▸ Records from a data collection:
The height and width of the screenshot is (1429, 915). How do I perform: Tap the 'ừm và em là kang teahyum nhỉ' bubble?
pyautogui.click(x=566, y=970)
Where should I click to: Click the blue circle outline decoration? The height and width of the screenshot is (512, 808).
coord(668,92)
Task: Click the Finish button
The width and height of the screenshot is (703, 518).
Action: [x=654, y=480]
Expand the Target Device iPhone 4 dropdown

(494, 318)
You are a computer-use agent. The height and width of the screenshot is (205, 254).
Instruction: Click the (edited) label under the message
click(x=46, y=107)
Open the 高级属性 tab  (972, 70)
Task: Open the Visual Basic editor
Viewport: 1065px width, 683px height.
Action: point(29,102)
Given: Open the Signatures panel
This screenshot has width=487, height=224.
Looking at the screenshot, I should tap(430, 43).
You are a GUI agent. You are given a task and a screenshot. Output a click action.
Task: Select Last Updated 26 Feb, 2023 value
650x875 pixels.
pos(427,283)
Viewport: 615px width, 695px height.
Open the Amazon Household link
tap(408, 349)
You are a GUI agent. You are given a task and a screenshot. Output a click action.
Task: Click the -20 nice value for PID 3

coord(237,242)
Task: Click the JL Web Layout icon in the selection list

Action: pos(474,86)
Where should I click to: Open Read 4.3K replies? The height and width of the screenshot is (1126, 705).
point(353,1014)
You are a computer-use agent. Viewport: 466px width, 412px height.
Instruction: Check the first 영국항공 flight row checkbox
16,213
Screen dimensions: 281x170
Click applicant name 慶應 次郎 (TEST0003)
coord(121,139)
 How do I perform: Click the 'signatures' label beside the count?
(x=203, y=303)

▸ WHAT THIS TASK INVOLVES: Transcribe exactly, and only, the lines that extend from the one containing "Task: Click the -20 nice value for PID 3" to the end of the records above, inclusive of both.

▸ RESPONSE TO THE EXERCISE:
Task: Click the -20 nice value for PID 3

coord(237,242)
Task: Click the JL Web Layout icon in the selection list

Action: pos(474,86)
Where should I click to: Open Read 4.3K replies? The height and width of the screenshot is (1126, 705).
point(353,1014)
You are a computer-use agent. Viewport: 466px width, 412px height.
Instruction: Check the first 영국항공 flight row checkbox
16,213
Screen dimensions: 281x170
Click applicant name 慶應 次郎 (TEST0003)
coord(121,139)
 How do I perform: Click the 'signatures' label beside the count?
(x=203, y=303)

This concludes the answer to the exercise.